• [YOUR INSTRUCTIONS] The line that contains "The image size" marks the start. Please set it down, with every later line of the data, exactly and without pictures.

• [RECORDS SHOWN]
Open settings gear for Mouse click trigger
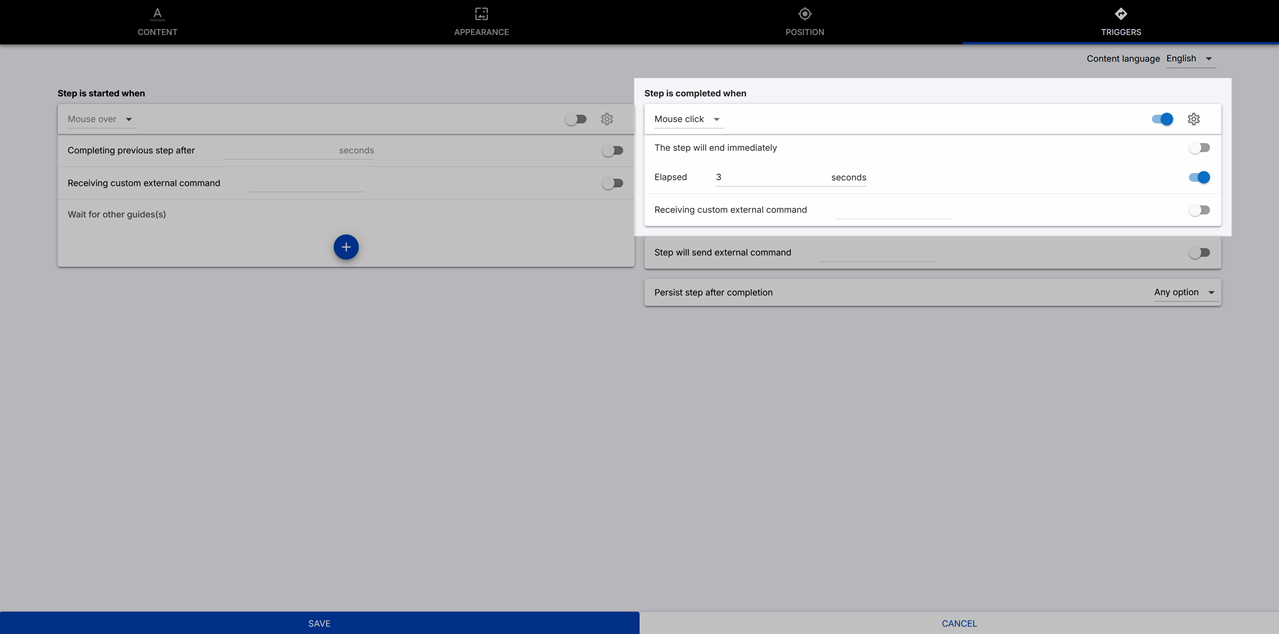Viewport: 1279px width, 634px height. (x=1194, y=119)
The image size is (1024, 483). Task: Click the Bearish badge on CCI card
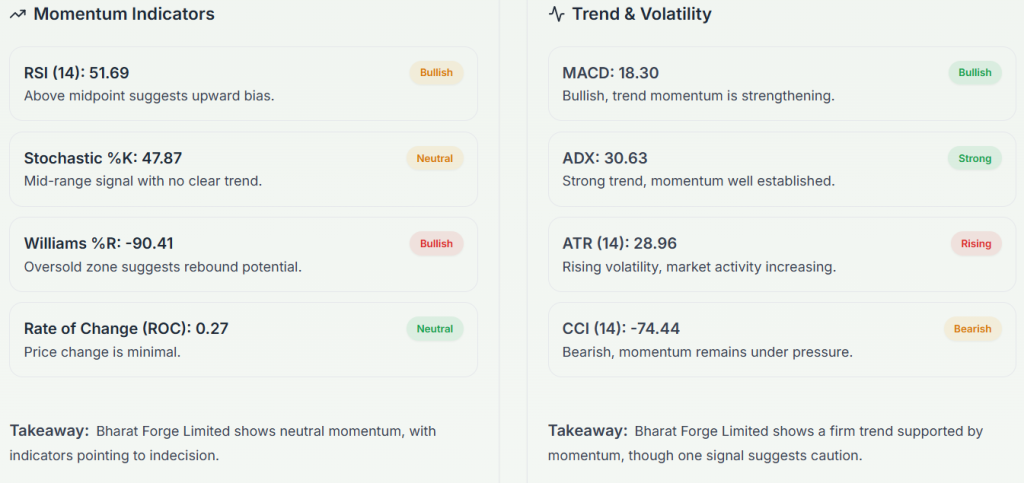click(x=972, y=329)
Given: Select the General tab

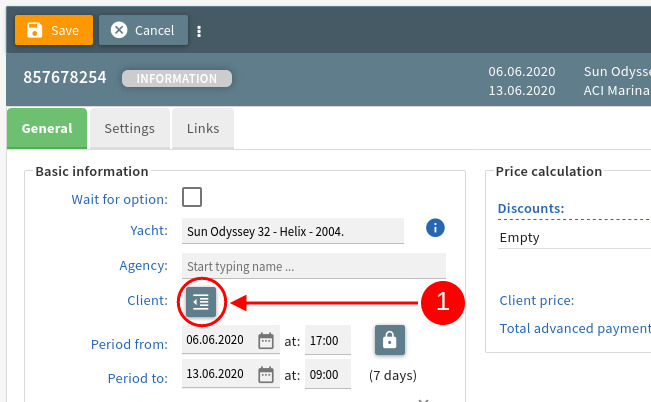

• [RESULT BELOW]
The image size is (1024, 483). Task: Click the Bearish badge on CCI card
click(x=972, y=329)
Given: Select the General tab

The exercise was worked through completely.